____ THE INPUT

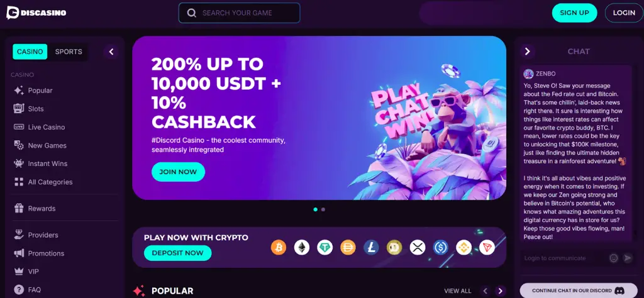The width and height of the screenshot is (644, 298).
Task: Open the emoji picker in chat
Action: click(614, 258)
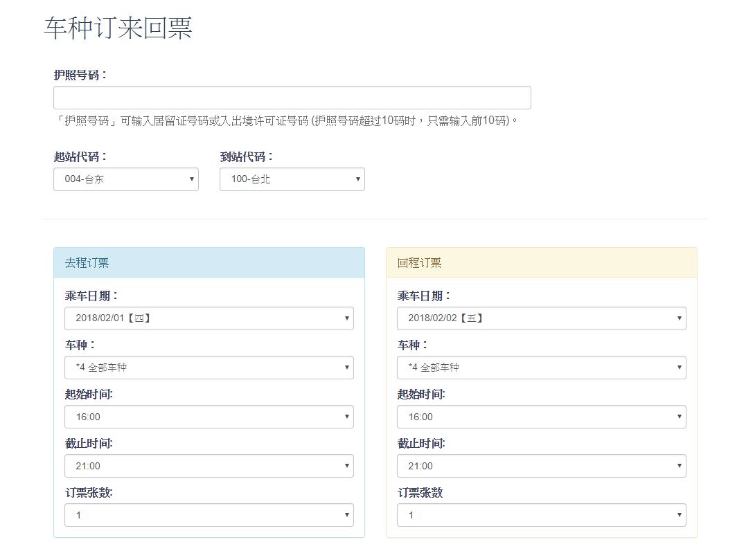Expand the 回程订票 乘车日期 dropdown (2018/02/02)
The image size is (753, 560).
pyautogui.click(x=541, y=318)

________
____ THE INPUT

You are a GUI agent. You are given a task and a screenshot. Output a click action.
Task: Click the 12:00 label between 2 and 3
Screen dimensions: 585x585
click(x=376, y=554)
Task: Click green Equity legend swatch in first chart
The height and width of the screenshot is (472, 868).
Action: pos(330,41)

________
____ THE INPUT

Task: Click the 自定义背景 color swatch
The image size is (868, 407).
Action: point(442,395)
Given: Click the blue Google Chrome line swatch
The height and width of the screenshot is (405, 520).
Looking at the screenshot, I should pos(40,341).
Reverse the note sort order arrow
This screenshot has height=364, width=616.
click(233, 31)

________

Please copy every line from the entries that includes the word "swatch".

COMPLETED TASK:
Task: Click green Equity legend swatch in first chart
Task: Click the 自定义背景 color swatch
Given: Click the blue Google Chrome line swatch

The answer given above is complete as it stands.